Des masques d’halloween effrayants grâce à l’intelligence artificielle

Plus que quelques jours et ce sera halloween. Les professionnels du déguisement et les commerçants rivalisent d’originalité afin de proposer les masques les plus originaux et les plus terrifiants.

Le réalisme des masques est également un critère déterminant pour les amateurs.

Masque Halloween

Cette année, un chercheur a eu la bonne idée de recourir à l’intelligence artificielle pour la création de masques d’Halloween. Le scientifique en question n’est autre que Matt Reed de l’enseigne Red Pepper, dans le Tennessee.

L’objectif de cette manœuvre était de concevoir des masques qui sortent de l’ordinaire. Matt Reed revisite les masques et costumes d’Halloween en recourant à un algorithme.

Quand l’IA dessine ton masque d’Halloween

Le chercheur de Red Pepper a commencé par constituer une base de données composée de 5 000 masques et il l’a ensuite utilisée pour nourrir un réseau neuronal à partir duquel a été développé son IA.

Ces modèles de masques ont donc permis à cette intelligence artificielle d’apprendre à reconnaître les créations les plus effrayantes… et les plus adaptées à la fête.

L’intelligence artificielle a alors établi une liste de points communs propres aux différents modèles de masques d’Halloween soumis par Matt Reed. Une fois les analyses faites, l’IA s’est attelée à créer ses propres masques.

Des masques originaux et loufoques sur Twitter

L’expert s’est alors mis à publier divers modèles de masques d’Halloween nés de la technologie sur Twitter. Les réactions ne se sont pas fait attendre.

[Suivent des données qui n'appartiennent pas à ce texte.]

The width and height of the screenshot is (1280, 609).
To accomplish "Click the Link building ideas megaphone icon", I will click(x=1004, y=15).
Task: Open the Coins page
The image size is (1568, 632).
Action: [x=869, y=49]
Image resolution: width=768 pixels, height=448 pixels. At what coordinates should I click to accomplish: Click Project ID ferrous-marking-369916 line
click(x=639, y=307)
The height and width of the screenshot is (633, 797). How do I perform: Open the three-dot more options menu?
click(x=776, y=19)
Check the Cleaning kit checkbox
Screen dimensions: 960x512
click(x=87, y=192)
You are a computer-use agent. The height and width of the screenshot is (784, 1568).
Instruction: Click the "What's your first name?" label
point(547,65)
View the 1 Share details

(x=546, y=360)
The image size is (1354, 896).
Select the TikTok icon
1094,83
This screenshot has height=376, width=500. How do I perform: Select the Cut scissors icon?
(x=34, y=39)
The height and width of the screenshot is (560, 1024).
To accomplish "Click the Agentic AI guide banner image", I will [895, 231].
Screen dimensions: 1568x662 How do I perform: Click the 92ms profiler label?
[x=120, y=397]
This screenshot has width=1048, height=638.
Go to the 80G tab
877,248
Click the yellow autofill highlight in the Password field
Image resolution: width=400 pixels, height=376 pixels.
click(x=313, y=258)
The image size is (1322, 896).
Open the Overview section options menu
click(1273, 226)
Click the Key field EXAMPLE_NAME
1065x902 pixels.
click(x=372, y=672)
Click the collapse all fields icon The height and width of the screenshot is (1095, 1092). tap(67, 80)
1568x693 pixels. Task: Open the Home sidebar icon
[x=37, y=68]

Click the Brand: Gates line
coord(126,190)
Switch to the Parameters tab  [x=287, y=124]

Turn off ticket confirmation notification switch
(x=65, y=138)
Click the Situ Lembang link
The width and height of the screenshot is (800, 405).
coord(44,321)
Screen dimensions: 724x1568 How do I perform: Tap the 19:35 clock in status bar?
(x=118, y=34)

Les créations présentées ont en effet provoqué de nombreuses réactions chez les internautes.

Les masques issus de l’IA sont des reproductions de monstres de films d’horreur, dont des zombies, des vampires, Freddy Krueger, les griffes de la nuit, etc. Il y a également des masques imitant des personnages célèbres comme le Président Donald TRUMP, l’ancien Président Kennedy.

Maintenant, il faut reconnaître que les masques générés manquent un peu de précision et de netteté. Il faut parfois s’y reprendre à plusieurs fois avant de comprendre les images présentées.

Une preuve supplémentaire que l’IA, malgré les innombrables avancées de cette dernière décennie, a encore beaucoup à apprendre.